TASK GOAL | Rewrite as a numbered list the lines from the one containing "Click sort icon beside Latest 9 transactions" through the one containing "coord(501,289)", including both, and omit any blank lines.

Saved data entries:

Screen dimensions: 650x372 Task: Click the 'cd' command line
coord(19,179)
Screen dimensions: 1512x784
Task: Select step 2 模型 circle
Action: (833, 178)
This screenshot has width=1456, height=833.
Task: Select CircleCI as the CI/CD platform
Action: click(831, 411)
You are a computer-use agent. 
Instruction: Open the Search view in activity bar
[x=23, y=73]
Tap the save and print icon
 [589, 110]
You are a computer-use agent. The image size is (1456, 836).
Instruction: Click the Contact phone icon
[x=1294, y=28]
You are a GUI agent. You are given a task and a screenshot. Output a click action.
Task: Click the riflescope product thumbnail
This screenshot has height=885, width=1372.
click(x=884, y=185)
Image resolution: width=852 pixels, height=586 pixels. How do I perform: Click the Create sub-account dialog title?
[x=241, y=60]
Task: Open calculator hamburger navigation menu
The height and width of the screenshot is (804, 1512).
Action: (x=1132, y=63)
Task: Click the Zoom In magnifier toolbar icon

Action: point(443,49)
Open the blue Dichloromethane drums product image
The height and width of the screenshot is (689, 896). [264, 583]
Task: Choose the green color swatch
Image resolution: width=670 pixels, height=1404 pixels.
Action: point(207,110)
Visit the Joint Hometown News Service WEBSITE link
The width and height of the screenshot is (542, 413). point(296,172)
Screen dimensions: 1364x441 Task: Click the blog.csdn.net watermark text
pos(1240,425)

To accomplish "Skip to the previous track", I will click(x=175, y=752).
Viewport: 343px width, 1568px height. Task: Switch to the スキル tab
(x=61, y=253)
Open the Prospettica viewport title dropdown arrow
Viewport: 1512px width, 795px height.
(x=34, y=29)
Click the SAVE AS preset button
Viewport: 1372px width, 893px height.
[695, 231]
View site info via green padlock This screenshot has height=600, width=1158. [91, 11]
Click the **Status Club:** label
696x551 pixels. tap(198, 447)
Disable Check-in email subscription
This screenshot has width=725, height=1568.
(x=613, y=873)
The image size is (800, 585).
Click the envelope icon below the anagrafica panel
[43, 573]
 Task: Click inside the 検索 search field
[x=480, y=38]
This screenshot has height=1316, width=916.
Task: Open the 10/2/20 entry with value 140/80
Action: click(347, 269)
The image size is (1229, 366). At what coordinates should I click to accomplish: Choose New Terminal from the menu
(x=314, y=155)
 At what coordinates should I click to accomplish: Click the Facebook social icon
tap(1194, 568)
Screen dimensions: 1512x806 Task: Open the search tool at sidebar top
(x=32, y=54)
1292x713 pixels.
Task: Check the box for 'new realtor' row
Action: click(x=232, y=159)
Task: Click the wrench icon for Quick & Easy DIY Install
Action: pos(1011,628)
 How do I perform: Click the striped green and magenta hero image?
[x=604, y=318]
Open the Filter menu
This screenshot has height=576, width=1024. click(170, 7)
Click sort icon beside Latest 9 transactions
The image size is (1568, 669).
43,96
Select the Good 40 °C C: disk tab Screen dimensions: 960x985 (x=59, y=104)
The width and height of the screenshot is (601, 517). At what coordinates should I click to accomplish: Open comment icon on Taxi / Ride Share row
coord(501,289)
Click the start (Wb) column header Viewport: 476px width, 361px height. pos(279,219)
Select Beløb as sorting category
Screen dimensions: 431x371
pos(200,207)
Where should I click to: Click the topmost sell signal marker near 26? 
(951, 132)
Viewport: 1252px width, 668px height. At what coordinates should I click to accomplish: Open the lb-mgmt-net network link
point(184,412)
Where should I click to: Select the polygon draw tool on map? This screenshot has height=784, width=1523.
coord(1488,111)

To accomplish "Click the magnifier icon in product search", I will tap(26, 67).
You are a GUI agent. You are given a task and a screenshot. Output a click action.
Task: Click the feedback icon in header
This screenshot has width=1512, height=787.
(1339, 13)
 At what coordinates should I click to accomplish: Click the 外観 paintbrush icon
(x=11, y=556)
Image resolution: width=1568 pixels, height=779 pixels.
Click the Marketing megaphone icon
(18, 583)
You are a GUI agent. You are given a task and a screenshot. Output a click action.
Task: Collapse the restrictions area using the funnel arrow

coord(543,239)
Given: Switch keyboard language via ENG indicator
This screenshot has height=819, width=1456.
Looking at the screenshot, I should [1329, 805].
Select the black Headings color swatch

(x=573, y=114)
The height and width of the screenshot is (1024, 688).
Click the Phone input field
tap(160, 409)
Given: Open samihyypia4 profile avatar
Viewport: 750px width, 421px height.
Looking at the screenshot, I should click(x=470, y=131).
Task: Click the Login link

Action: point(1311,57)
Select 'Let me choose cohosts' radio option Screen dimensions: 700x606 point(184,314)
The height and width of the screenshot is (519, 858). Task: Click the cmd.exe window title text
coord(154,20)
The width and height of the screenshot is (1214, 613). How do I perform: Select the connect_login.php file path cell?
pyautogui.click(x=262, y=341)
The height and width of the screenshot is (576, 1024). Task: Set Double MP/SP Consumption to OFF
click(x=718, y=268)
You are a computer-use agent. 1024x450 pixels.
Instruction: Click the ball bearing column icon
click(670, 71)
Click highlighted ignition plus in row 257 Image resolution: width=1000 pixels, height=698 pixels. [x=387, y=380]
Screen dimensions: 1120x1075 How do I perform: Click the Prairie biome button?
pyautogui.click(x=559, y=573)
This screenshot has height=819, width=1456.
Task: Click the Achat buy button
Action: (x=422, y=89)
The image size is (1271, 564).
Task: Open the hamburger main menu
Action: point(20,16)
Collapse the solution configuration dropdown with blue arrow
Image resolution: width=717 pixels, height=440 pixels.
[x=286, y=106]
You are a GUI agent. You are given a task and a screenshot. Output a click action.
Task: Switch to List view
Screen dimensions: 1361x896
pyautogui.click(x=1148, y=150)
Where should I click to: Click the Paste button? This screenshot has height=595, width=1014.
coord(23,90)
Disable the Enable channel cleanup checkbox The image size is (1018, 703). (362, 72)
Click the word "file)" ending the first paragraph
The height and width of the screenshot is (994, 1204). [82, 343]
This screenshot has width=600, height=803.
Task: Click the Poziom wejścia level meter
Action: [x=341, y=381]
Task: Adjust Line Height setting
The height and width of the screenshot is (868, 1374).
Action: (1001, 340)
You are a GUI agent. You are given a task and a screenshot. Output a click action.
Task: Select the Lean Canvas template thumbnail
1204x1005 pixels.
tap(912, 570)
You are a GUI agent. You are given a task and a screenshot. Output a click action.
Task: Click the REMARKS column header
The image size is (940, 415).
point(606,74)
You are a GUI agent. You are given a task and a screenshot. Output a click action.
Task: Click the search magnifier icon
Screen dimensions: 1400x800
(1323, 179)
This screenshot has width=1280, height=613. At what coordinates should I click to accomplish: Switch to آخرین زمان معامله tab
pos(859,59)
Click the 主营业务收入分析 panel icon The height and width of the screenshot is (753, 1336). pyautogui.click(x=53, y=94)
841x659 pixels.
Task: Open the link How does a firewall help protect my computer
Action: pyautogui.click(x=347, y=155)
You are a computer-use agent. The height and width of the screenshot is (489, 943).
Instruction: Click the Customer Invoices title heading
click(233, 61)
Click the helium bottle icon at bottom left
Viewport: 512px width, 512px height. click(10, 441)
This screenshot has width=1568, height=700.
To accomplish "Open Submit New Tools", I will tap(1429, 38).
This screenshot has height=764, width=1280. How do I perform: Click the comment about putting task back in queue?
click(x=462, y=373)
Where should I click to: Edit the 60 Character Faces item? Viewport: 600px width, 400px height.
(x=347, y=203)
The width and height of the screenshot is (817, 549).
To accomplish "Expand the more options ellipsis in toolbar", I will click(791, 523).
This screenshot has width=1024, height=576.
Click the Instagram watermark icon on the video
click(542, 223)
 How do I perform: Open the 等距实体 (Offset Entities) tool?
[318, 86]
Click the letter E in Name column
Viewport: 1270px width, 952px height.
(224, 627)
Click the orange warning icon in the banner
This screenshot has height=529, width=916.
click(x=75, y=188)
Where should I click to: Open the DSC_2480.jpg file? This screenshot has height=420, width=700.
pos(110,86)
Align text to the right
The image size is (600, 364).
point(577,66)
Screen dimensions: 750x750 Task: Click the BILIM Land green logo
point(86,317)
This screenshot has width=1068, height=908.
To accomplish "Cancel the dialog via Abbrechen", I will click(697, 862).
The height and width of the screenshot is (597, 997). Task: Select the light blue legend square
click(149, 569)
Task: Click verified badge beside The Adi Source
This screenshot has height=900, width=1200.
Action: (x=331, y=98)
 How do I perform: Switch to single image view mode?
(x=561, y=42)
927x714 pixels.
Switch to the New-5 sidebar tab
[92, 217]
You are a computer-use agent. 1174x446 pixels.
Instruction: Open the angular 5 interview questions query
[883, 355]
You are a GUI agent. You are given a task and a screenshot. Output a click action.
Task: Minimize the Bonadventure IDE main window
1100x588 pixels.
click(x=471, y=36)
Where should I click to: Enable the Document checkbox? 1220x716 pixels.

COMPLETE OUTPUT |
1. Click sort icon beside Latest 9 transactions
2. The image size is (1568, 669).
3. 43,96
4. Select the Good 40 °C C: disk tab Screen dimensions: 960x985 (x=59, y=104)
5. The width and height of the screenshot is (601, 517). At what coordinates should I click to accomplish: Open comment icon on Taxi / Ride Share row
6. coord(501,289)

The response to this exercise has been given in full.